Wehmut? „Nein, ein Kapitel im Leben ist abgeschlossen.“ Traurig ist er jedoch, dass die Nachfolge nicht geregelt ist. „Die Stelle wurde zweimal ausgeschrieben.“ Das sei ein generelles Problem. „Der Schulleiterposten ist mit großem Arbeitsaufwand verbunden. Man muss sich mit Behörden, Politik und anderen Institutionen auseinandersetzen und steht immer in der Verantwortung. Auch in den Sommerferien ist zumindest die telefonische Erreichbarkeit Pflicht. Die wöchentliche Arbeitszeit summiert sich schnell mal auf 50 Stunden. Jüngere scheuen oft vor der Verantwortung zurück, außerdem ist der Posten wenig lukrativ“, weiß der 65-Jährige. Überhaupt werde der Stellenwert des Grundschullehrers unterschätzt. „Dabei legen wir das Fundament. In Skandinavien werden die besten Lehrer in die Grundschulen geschickt.“

Seine Stellvertreterin, Ilse Carstens-Rillox, übernimmt die Leitung kommissarisch. „Mit ihr habe ich eine tolle Konrektorin an meiner Seite. Wir haben ein sehr vertrauensvolles Verhältnis“, so der scheidende Rektor. Eine Schulleitung zu übernehmen, sei nicht unbedingt seine Absicht gewesen. „In dieser Position kann man aber, eingebunden in die Vorgaben, die Entwicklung einer Schule mitgestalten“, unterstreicht Tippel.
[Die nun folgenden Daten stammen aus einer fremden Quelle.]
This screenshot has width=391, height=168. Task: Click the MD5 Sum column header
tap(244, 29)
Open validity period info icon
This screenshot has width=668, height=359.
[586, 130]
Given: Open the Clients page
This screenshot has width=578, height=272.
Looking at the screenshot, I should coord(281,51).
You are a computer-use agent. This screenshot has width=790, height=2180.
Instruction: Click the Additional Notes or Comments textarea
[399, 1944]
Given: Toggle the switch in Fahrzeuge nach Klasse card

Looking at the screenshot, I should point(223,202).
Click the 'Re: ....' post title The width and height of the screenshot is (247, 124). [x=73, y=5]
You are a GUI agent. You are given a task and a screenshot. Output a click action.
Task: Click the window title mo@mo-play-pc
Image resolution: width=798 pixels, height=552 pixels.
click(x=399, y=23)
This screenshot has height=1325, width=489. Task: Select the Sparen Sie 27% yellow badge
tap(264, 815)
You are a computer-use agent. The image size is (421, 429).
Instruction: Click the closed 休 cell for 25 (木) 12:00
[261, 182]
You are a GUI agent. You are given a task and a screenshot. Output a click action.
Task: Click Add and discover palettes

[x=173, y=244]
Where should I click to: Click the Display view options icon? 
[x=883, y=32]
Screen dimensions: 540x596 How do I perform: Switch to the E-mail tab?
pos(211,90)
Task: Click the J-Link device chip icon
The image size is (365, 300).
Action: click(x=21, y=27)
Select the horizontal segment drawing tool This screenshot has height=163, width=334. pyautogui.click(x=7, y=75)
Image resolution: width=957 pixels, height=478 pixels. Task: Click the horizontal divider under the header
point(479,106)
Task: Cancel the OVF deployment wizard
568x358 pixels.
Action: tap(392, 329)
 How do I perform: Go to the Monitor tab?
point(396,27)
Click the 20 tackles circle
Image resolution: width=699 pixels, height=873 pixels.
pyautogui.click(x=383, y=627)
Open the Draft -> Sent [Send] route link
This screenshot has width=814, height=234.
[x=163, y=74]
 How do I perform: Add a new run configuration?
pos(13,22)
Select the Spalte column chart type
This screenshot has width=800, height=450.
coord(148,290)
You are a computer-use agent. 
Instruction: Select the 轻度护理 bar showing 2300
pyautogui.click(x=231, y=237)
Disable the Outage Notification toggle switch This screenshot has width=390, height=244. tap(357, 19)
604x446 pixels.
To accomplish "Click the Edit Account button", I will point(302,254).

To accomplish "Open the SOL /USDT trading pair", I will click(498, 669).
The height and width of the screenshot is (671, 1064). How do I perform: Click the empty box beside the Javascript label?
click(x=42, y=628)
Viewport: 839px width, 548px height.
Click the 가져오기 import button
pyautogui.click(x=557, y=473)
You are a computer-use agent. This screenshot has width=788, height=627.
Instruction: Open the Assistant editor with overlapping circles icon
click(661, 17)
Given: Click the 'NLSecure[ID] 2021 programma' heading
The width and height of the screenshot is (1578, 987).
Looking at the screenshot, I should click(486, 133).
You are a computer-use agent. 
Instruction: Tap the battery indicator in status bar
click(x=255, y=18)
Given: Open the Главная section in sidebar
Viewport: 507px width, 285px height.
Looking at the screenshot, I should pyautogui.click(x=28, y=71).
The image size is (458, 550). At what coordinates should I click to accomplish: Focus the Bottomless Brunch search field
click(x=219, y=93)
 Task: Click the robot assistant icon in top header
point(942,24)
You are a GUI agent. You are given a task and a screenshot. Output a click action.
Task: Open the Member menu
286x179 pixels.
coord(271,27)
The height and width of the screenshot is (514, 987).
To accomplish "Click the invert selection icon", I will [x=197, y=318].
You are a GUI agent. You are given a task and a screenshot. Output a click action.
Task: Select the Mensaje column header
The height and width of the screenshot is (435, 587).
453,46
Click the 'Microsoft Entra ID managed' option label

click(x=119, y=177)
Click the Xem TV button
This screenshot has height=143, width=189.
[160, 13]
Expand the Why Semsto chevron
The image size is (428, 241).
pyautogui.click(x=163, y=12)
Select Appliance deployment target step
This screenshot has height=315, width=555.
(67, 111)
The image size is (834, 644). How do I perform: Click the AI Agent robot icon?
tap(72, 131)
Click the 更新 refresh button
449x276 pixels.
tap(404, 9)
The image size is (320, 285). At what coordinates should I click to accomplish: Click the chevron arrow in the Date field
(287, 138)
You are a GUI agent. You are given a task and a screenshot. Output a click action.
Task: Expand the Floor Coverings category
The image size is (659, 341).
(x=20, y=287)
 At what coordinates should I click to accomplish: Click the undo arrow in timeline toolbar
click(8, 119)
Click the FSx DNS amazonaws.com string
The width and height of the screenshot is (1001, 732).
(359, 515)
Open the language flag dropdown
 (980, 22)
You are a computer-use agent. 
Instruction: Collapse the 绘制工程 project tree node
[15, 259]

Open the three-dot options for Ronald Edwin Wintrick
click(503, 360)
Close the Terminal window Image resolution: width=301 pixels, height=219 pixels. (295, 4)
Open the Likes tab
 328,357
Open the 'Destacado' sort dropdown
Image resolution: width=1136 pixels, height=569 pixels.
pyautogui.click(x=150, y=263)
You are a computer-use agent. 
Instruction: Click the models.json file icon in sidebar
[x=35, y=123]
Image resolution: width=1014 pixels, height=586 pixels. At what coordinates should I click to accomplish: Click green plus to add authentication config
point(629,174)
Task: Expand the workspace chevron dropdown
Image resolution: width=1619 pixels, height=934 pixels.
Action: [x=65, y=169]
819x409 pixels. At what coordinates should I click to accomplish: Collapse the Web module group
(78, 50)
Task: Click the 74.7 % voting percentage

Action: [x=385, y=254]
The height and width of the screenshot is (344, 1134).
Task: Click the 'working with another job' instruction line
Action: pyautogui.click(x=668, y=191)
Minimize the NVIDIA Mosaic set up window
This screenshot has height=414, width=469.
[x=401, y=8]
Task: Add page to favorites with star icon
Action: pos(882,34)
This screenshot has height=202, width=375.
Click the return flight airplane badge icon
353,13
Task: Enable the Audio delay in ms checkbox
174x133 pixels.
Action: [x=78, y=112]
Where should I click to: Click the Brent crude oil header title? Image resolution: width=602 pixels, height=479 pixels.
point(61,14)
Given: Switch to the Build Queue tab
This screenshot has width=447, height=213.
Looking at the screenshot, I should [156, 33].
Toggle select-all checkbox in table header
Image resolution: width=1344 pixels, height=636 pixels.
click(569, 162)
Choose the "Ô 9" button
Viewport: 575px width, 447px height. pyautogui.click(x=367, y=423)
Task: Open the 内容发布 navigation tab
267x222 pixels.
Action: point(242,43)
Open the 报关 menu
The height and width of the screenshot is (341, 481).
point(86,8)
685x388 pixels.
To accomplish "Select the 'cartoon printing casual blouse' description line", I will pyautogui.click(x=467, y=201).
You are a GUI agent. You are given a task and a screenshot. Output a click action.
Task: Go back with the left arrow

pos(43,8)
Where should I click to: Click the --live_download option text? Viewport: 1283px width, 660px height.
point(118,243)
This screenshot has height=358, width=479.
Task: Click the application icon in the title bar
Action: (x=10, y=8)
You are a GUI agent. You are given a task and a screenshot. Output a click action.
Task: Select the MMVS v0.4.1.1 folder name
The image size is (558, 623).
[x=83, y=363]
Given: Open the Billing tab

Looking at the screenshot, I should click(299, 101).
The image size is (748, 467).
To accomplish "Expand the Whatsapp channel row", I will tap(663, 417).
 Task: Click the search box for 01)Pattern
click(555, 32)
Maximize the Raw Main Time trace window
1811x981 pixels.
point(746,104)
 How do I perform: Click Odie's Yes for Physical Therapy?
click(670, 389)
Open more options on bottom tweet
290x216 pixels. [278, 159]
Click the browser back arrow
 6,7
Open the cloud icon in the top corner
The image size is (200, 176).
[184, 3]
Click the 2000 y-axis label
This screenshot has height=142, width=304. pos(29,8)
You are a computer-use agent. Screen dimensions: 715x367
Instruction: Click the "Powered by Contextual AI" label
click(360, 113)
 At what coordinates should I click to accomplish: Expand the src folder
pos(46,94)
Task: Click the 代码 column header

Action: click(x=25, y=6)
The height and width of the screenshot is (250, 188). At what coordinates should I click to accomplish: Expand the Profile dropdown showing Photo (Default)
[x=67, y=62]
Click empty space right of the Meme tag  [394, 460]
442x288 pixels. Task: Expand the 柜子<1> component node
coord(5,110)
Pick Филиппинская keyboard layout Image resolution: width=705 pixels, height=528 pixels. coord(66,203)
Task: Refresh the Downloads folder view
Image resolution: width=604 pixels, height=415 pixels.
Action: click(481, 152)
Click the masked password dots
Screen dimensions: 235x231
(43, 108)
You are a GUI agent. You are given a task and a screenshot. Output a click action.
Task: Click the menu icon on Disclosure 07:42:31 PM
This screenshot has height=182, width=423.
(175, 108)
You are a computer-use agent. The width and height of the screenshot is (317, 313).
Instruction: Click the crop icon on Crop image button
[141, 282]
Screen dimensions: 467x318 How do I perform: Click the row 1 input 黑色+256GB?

Nach seinem Studium an der Pädagogischen Hochschule in Hannover war er acht Monate als Lehrer an der Heimberufsschule „Backhausenhof“ in Burgdorf beschäftigt, danach absolvierte er einen Vorbereitungsdienst an der Hauptschule Zeven. Nach dem zweiten Staatsexamen für das Lehramt an Grund- und Hauptschulen arbeitete er als Lehrer an der Haupt- und Realschule Sittensen mit Orientierungsstufe. 1983 wurde ihm die Funktion des stellvertretenden Stufenleiters an der Orientierungsstufe mit gleichzeitiger Leitung der Fachkonferenz Sprachen übertragen. 1990 folgte die Beauftragung zum Fachbereichskonferenzleiter für musisch-kulturelle Bildung. 1995 fand die Abordnung mit zehn Wochenstunden an die Sittenser Grundschule statt, 1996 die Ernennung zum Konrektor und 2007 zum Rektor.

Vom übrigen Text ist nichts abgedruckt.